_Document excerpt_:
The cyber attack on Latitude Financial has escalated significantly, with new evidence of “large-scale information theft” including passport and Medicare numbers of past and present customers.
Latitude Financial, a major non-bank lender of consumer credit in Australia, revealed last week that it was targeted with a “sophisticated and malicious cyber-attack”, with the data of 330,000 customers and applicants impacted.
But this has now become worse, with the company on Wednesday revealing that the number of people impacted is likely significantly higher.
“While to the best of our knowledge no compromised data has left Latitude’s systems since Thursday 16 March 2023, regrettably our review has uncovered further evidence of large-scale information theft affecting customers (past and present) and applicants across Australia and New Zealand,” a Latitude Financial update to the market said on Wednesday.
“Our people are working urgently to identify the total number of customers and applicants affected and the type of personal information that has been stolen.”
Initially, the company only revealed that driver licences had been stolen as part of the attack. But in an update to the market on Monday, Latitude Financial revealed that Medicare numbers and “copies of passports or passport numbers” had also been accessed by the cyber attackers.
According to the company, 96 per cent of the data breached was copies of driver licences or driver licence numbers, while less than four per cent was copies of passports or passport numbers, and less than one per cent was Medicare numbers.
It’s a significant escalation and follows the major cyber attacks on Optus and Medibank late last year.
The company has also said that the cyber attack “remains active”, and that it has taken its systems offline.
“Our focus remains firmly on containing this attack, progressing our forensic review of the actions taken by the attacker and restoring operational capability gradually over the coming days,” the company said.
Latitude Financial offers credit cards, personal loans and other forms of finance for customers including Harvey Norman, JB Hi-Fi, David Jones and the Good Guys.
The company has 2.8 million customer accounts.
Latitude has engaged external cyber security experts, the Australian Cyber Security Centre, and other relevant government agencies. The cyber attack is also now the subject of an Australian Federal Police investigation.
Latitude Financial CEO Ahmed Fahour, the former CEO of Australia Post, said the company is “working extremely hard” to restore its services.
“I sincerely apologise to our customers and partners for the distress and inconvenience this criminal act has caused,” Fahour said.
“I understand fully the wider concern that this cyber attack has created within the community. Our focus is on protecting the ongoing security of our customers, partners, employees personal and identity information while also doing everything we can to support customers and applicants who have had information stolen. We understand their frustration.”
Fahour is due to depart from the company in two weeks after announcing his resignation in August last year. He will be replaced by current Latitude Financial executive general manager of the money division Bob Belan.
IDCARE has also been engaged to provide free, confidential cyber incident information and assistance to those impacted by the breach.
The cyber attack on Latitude Financial has been labelled “ridiculous” by cybersecurity professionals.
It’s the latest in a line of significant recent major cyber attacks impacting millions of Australians.
Last year 9.8 million Optus customers had their data breached, with information including names, dates of birth, phone numbers, email address, physical address, driver licences and passport numbers.
Shortly after, private health insurer Medibank was also breached, with 9.7 million customers impacted.

_Supplied entries_:
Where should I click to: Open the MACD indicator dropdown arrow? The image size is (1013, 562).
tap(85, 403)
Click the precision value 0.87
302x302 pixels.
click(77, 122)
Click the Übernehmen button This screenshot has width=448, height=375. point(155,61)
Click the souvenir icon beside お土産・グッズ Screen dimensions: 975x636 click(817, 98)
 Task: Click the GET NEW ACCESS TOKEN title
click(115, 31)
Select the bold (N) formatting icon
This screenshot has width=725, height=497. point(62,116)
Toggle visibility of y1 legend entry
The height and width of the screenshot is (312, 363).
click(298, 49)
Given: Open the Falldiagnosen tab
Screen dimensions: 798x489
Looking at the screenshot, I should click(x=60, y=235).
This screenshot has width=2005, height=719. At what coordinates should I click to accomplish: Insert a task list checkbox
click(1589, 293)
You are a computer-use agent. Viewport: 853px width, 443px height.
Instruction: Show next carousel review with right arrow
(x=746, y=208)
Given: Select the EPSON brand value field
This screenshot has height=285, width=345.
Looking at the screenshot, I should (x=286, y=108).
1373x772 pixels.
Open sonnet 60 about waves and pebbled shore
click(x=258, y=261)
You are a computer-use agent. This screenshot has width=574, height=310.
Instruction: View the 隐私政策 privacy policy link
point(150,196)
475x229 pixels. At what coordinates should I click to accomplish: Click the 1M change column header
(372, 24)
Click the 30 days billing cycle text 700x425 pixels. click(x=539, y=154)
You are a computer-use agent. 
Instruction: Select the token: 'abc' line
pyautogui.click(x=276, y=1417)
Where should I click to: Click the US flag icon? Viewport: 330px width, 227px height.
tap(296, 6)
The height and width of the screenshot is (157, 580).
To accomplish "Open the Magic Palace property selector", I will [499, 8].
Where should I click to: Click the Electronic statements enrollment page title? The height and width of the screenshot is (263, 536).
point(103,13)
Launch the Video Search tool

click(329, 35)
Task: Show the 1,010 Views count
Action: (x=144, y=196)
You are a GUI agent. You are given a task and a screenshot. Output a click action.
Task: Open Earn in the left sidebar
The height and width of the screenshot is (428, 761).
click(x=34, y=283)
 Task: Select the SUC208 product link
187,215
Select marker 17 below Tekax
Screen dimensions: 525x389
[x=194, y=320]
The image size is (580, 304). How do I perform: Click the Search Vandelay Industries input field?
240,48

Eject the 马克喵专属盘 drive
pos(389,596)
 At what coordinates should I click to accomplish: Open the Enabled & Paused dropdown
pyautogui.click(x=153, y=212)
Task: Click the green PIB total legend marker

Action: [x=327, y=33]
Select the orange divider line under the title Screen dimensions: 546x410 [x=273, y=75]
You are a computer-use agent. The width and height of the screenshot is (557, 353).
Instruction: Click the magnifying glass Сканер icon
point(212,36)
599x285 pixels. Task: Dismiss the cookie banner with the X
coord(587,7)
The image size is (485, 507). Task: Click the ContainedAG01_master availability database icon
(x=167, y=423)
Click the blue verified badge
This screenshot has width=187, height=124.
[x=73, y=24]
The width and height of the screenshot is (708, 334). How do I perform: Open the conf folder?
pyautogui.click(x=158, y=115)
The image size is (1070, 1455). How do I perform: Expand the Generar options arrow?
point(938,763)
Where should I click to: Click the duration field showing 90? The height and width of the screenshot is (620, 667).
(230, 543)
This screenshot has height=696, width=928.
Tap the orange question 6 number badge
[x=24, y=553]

_Your tasks_:
(A) Retype the part of the Latitude Financial article between "The company has also" and "million customer accounts.", inclusive.
(B) According to the Latitude Financial article, why has the situation become worse since the company's first disclosure? Answer in one to three sentences.
(C) Answer these questions from the Latitude Financial article.
(i) How many customer accounts does Latitude Financial have?
(ii) Who will replace Ahmed Fahour as CEO?
(iii) How many Optus customers had their data breached last year?

_Solutions to the tasks_:
(A)
The company has also said that the cyber attack “remains active”, and that it has taken its systems offline.
“Our focus remains firmly on containing this attack, progressing our forensic review of the actions taken by the attacker and restoring operational capability gradually over the coming days,” the company said.
Latitude Financial offers credit cards, personal loans and other forms of finance for customers including Harvey Norman, JB Hi-Fi, David Jones and the Good Guys.
The company has 2.8 million customer accounts.

(B) On Wednesday the company revealed that the number of people affected is likely significantly higher than the 330,000 customers and applicants first reported. Its review had uncovered further evidence of large-scale information theft affecting past and present customers and applicants across Australia and New Zealand.

(C)
(i) 2.8 million.
(ii) Bob Belan, currently executive general manager of Latitude Financial's money division.
(iii) 9.8 million.